Assembly Language Day 06

0x00

This section is dedicated to daily learning and note sharing to help everyone learn assembly language. Why learn assembly language? Because in red-blue confrontations, our tools are often detected and killed by some AV/EDR. Therefore, we need to counter AV, which is the evasion technique. To learn evasion techniques, we must start from the basics. In the future, I may also share some notes on C++, PE file structures, etc. Additionally, I might introduce knowledge related to reverse engineering.

0x01

6. More Flexible Methods for Locating Memory Addresses

Previously, we used the methods [0] and [bx] to locate the addresses of memory units in memory access instructions.

AND and OR Instructions

AND instruction: logical AND instruction, performs bitwise AND operation.

For example, the instruction:

mov al,01100011B
and al,00111011B

After execution, al=00111011B, this instruction can set the corresponding bit of the operand to 0 while keeping other bits unchanged. For example:

  • The instruction to set the sixth bit of al to 0 is and al,10111111B
  • The instruction to set the seventh bit of al to 0 is and al,01111111B
  • The instruction to set the eighth bit of al to 0 is and al,11111110B

OR instruction: logical OR instruction, performs bitwise OR operation.

_Information shown_:
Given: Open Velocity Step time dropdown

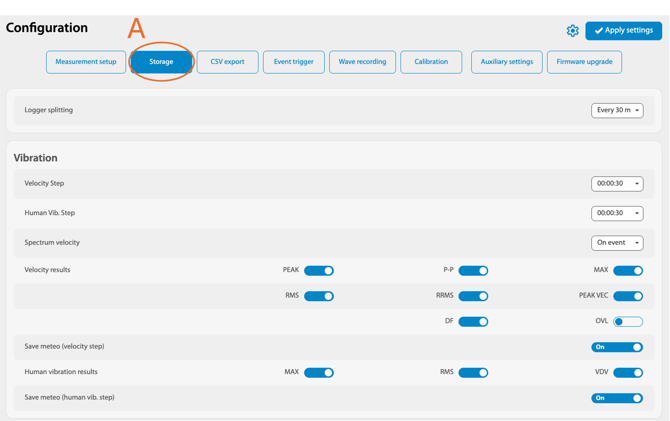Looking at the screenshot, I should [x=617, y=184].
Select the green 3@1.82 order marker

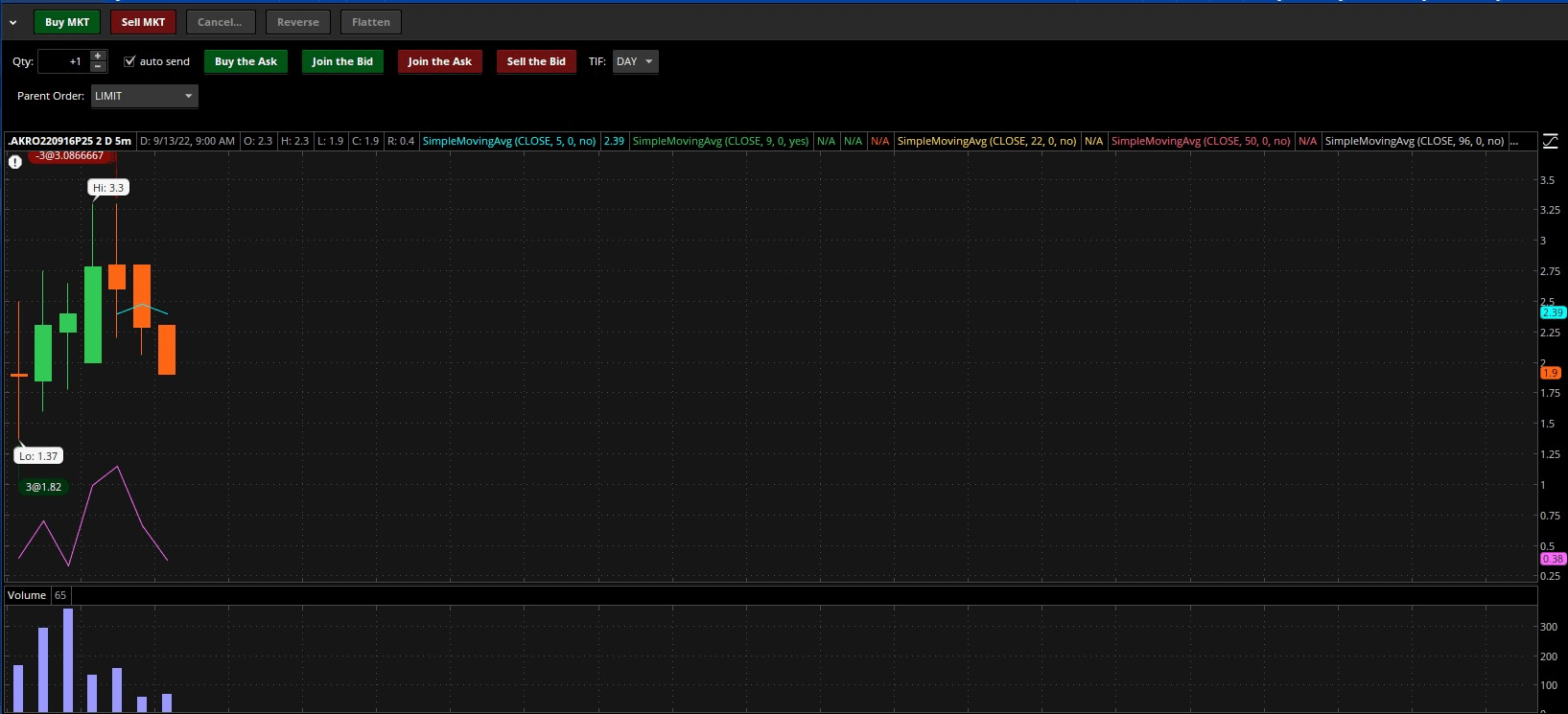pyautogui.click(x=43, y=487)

_Problem to solve_:
Condense the paragraph of the assembly language notes that begins "This section is dedicated" into a short bulleted list that keeps its main facts.

_Full solution_:
- The section is for daily learning and note sharing to help people learn assembly language.
- Assembly language is worth learning because in red-blue confrontations, AV/EDR often detects and kills the tools in use.
- Countering AV calls for evasion techniques, and learning those has to start from the basics.
- Later notes may cover C++ and PE file structures, and possibly reverse engineering.